## Given exercise 1
Answer these from the thread on PostgreSQL cluster creation:
(a) Which operator version was tested on the same Kubernetes cluster before 1.0.0?
(b) In which namespace does the default configuration work as expected?
(c) Why is pgbouncer in the "Pending" state?
## Given exercise 2
Continue the thread on PostgreSQL cluster creation, picking up after its final sentence.

## Passage to read
━━━━━━━━━━

PostgreSQL cluster creation doesn't work on a different namespace (than pgo)

Hello,

I’m following PostgreSQL installation guide: Install Percona Distribution for PostgreSQL on Kubernetes

It works as expected with default configuration on “pgo” namespace, but I’m unable to deploy to another namespace.

For background information: I tested PostgreSQL Operator version of 0.2.0 before this 1.0.0 on the same Kubernetes cluster.

Commands that I run on shell: commands - Pastebin.com
Operator configuration file (changed namespaces): operator conf - Pastebin.com
Cluster configuration file (changed namespace): cr conf - Pastebin.com
Operator logs: operator logs - Pastebin.com (kubectl logs postgres-operator-bcddf4647-pnsz5 operator -n possu2 -command)

So Operator logs are saying that there are some permissions missing, and operator is telling “version=0.2.0”, but how to fix this?

possu_gcp
Ok seems like instruction works just fine when there is a fresh Kubernetes cluster. This is deployed on GKE. The fact that pgbouncer is on “Pending” state is because, vCPU’s ran out…
So I think deployment fails on another Kubernetes cluster because of older version of Operator (0.2.0). Is this possible to upgrade? Or am I looking at the right direction?

━━━━━━━━━━

## Stored data
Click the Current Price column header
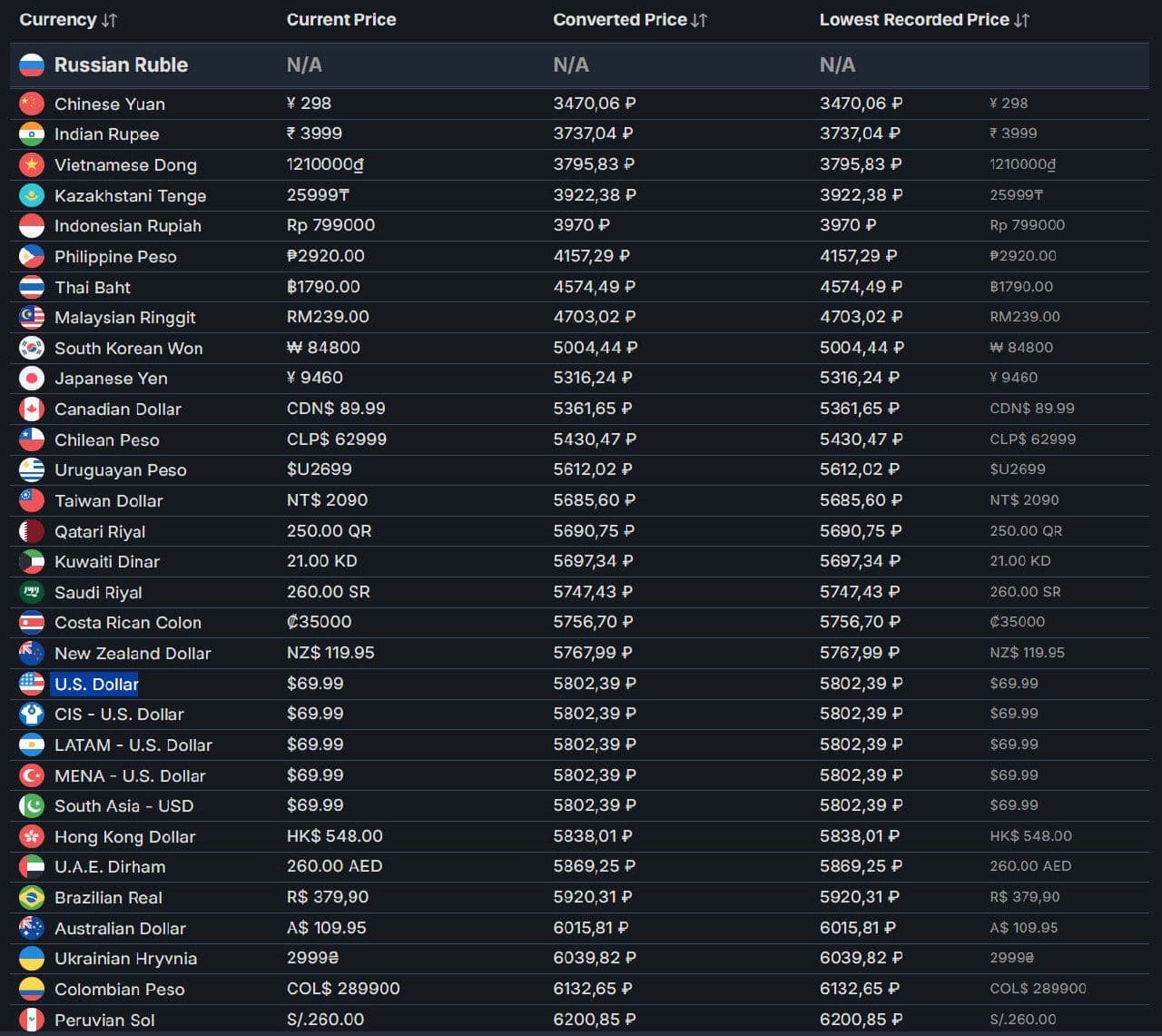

━━━━━━━━━━

## Exercise output 1
(a) Version 0.2.0.
(b) The "pgo" namespace.
(c) The vCPUs ran out.

## Exercise output 2
1 Like

hi @katajistok ,

The documentation on how to update the operator you can find using the following link: Update Percona Distribution for PostgreSQL Operator

If you want to install several operators using one k8s cluster you need to set up the following operations in proper way.

E.g. operatorA will have:

namespace: "pgo-a"
pgo_operator_namespace: "pgo-a"

operatorB will have:

namespace: "pgo-b"
pgo_operator_namespace: "pgo-b"
1 Like

Thank you. I was able to deploy PostgreSQL on a fresh cluster just right your instruction says.

But I’m unable to upgrade/patch old Operator.

“kubectl describe pod cluster1-5b9f4c4645-58xpt” says:
Events:
Type Reason Age From Message


Normal Scheduled 10m default-scheduler Successfully assigned pgo/cluster1-5b9f4c4645-58xpt to fi-he-hdc-z1-g13-40
Normal SuccessfulAttachVolume 10m attachdetach-controller AttachVolume.Attach succeeded for volume “pvc-894ef55e-b4a9-4b61-b308-7ec4a6141802”
Normal Pulling 8m45s (x4 over 10m) kubelet Pulling image “percona/percona-postgresql-operator:v1.0.0-ppg13-postgres-ha”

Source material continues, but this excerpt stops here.